Hi,

On 11/17/25 17:20, Domhnall McGuigan wrote:
Hi all, I've been investigating a problem with tests of our database processing 
jobs running on cephfs apparently reading several times more data than actually 
exists in the working set. I haven't had much luck diagnosing the cause so far, 
but one possibility I'd at least like to rule out is that the kernel cephfs 
client is discarding pages with cached reads too aggressively and so we're 
redundantly reading small chunks of data over and over again. Our access 
patterns are quite unusual -- we read small chunks (perhaps a few hundred 
kilobytes) from files, then close the file handles before reopening and doing 
more reads.
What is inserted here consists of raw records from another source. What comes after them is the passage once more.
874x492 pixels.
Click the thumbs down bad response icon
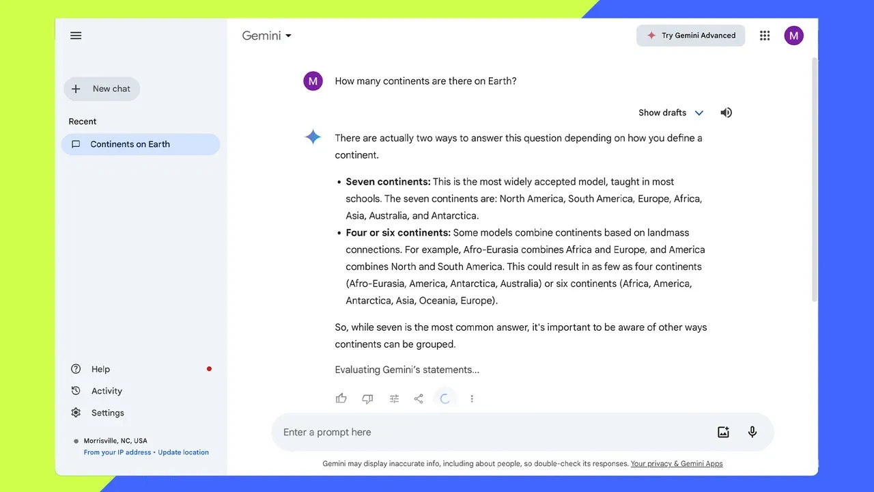coord(367,398)
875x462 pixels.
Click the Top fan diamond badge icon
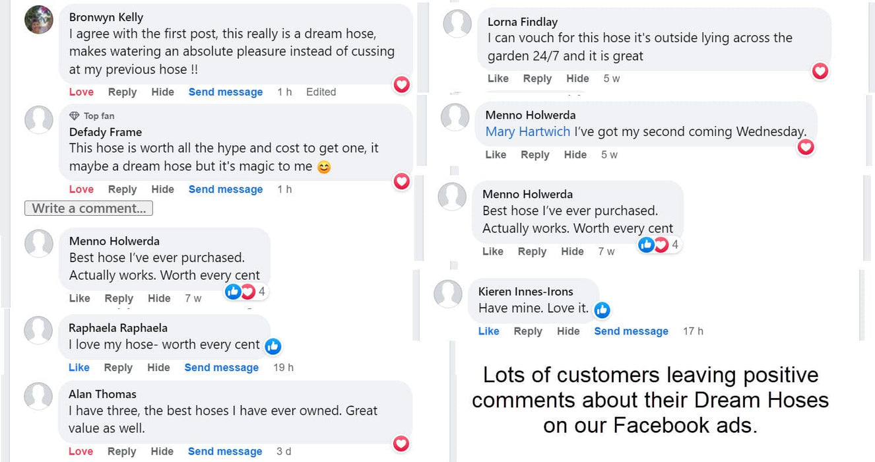(x=75, y=116)
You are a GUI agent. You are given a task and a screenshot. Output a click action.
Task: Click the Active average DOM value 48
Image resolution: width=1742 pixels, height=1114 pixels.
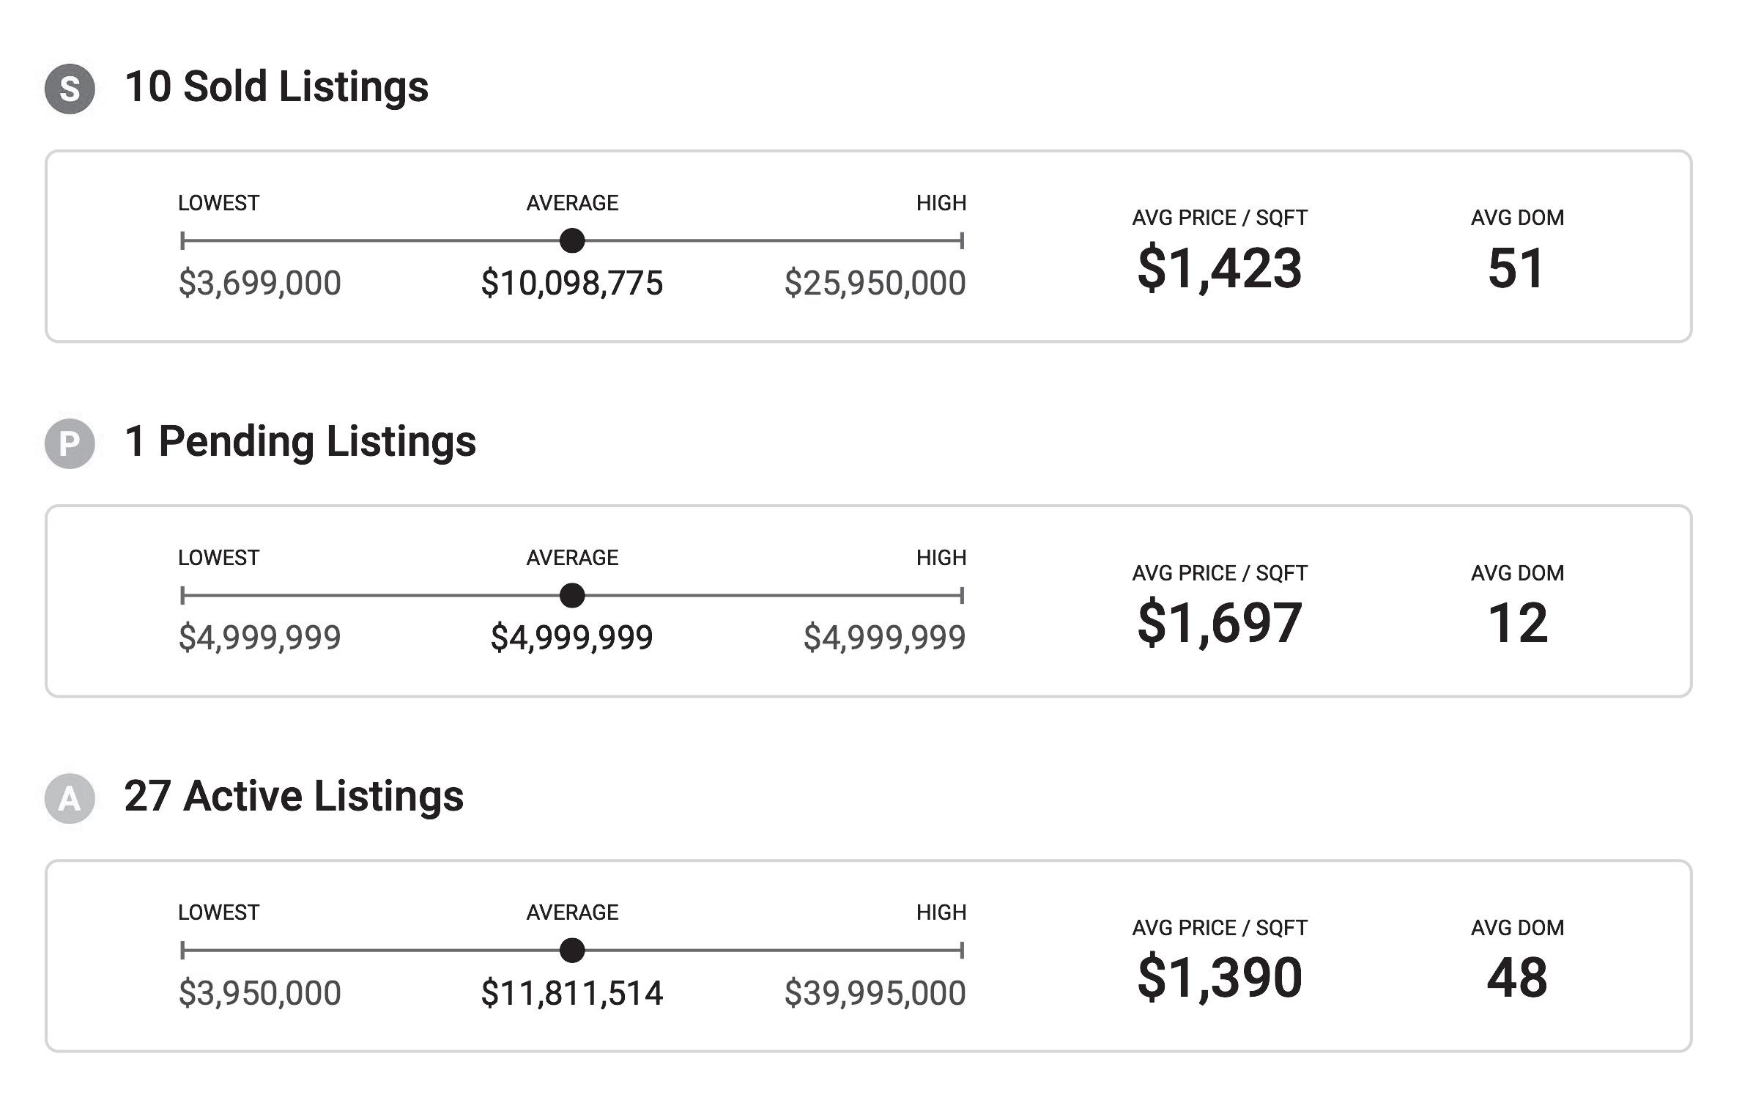1517,978
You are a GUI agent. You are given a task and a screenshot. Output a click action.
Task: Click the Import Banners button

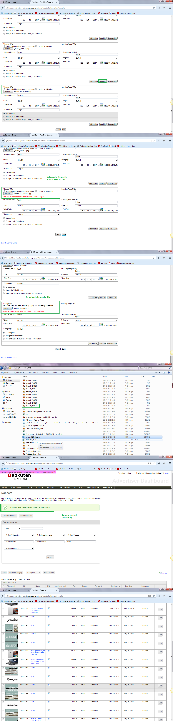[x=26, y=516]
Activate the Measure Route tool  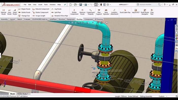click(x=82, y=12)
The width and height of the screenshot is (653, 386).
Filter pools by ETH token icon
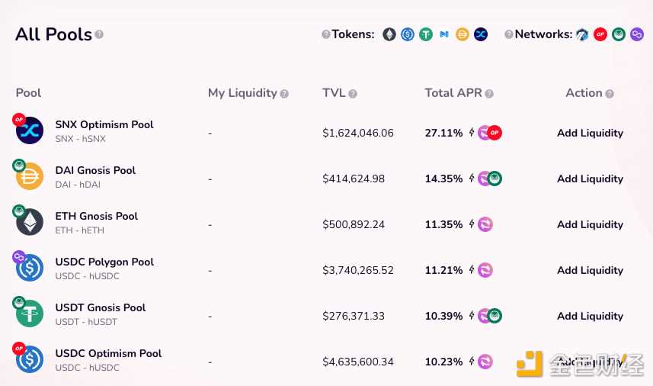point(389,34)
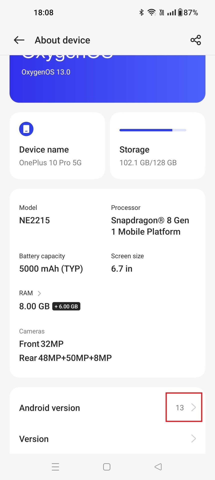Tap the blue device name icon

coord(26,129)
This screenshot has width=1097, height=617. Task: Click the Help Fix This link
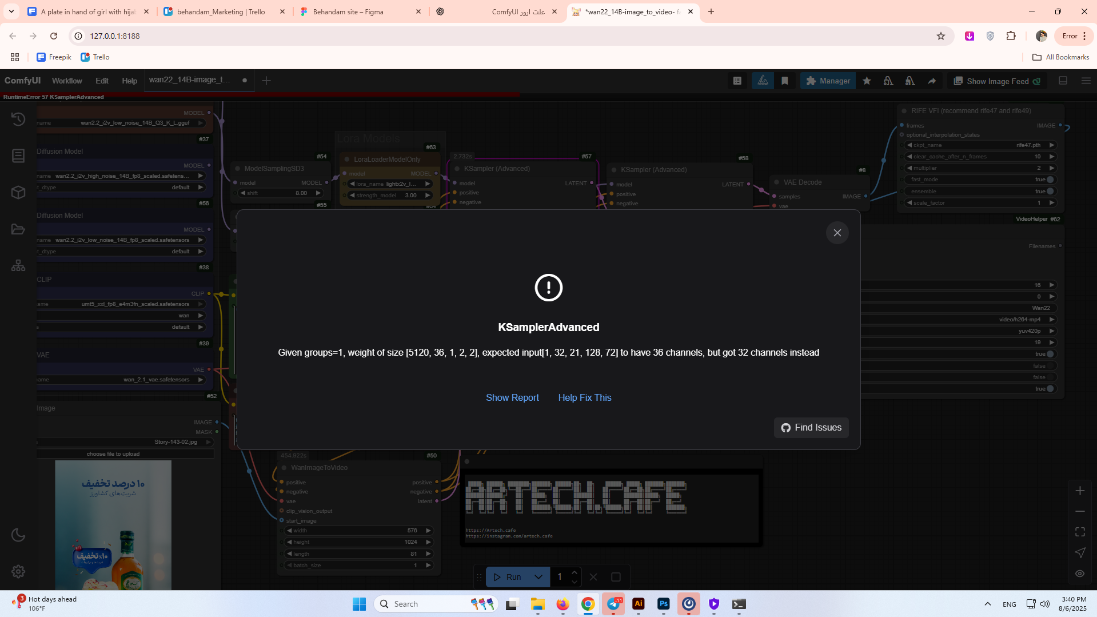(584, 397)
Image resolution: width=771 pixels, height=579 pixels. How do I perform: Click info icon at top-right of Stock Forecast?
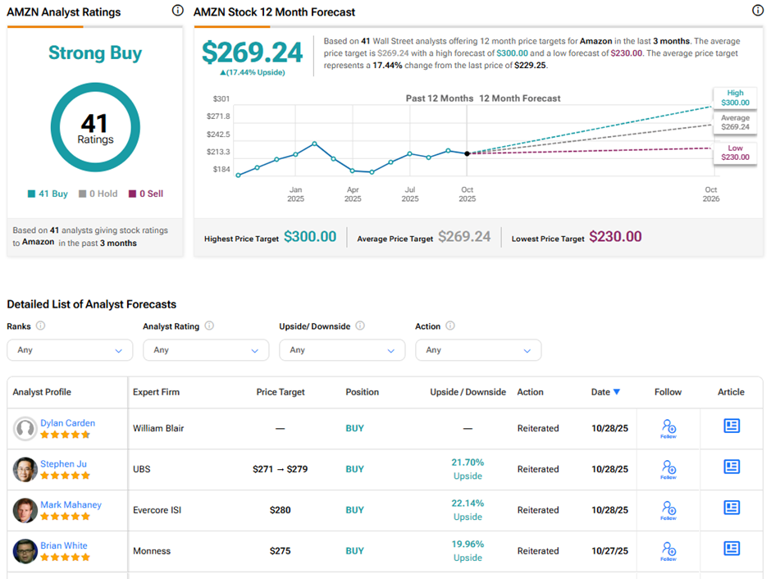click(x=758, y=11)
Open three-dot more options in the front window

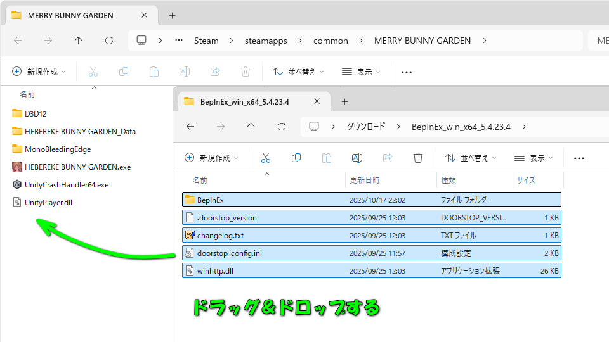[x=579, y=158]
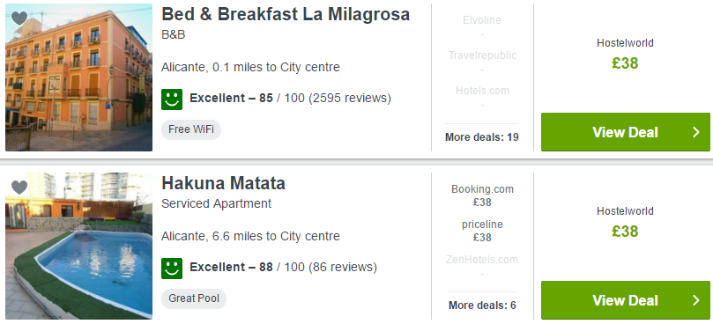The height and width of the screenshot is (324, 713).
Task: Toggle heart icon on Hakuna Matata photo
Action: pyautogui.click(x=19, y=188)
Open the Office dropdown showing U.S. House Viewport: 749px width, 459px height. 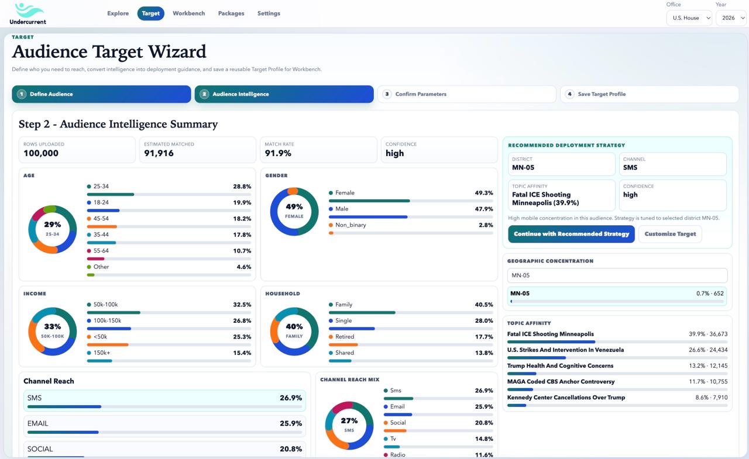coord(689,18)
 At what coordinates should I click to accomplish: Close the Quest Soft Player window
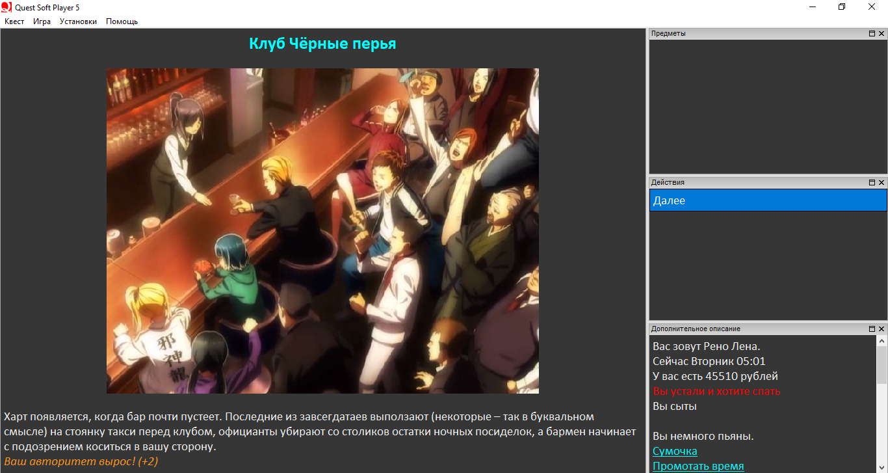(x=872, y=7)
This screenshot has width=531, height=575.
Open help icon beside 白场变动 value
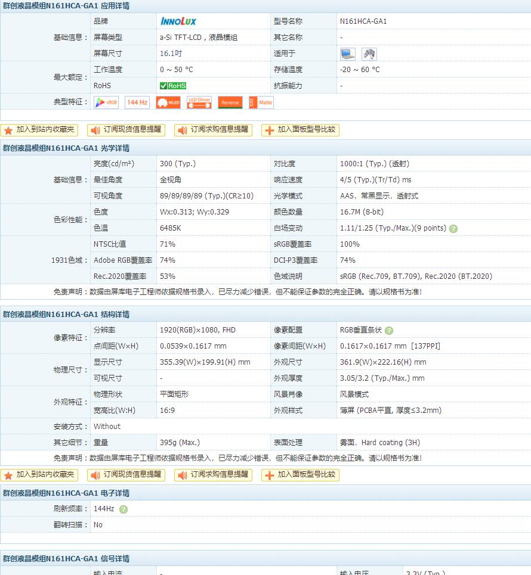tap(453, 229)
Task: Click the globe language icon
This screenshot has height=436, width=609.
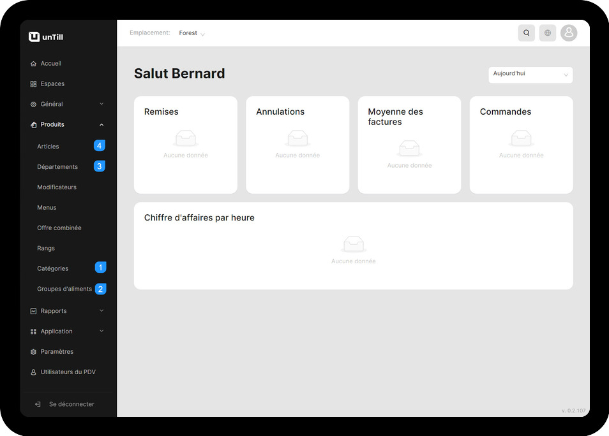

I found a 10 year old thread indicating that cephfs would outright 
clear page caches for files in situations like this: 
https://ceph-users.ceph.narkive.com/o2vJ4rWf/cephfs-and-page-cache
That behaviour was patched out long ago, but I'd like to know whether 
aggressive page cache eviction like this is still known to be an issue with 
certain access patterns, even if just to eliminate it as a possibility. We're 
hosting ceph on the same machines as our database which further makes me wonder 
if some kind of cache pressure could be involved.

Not a direct answer, but you can use tools like "fincore" from the linux-ftools package to check whether a file is currently cached and also how much of the file is cached. I've used this in the past in a similar case. Some of the flags in the application's open() call triggered a cache flush, but I do not remember the exact circumstances.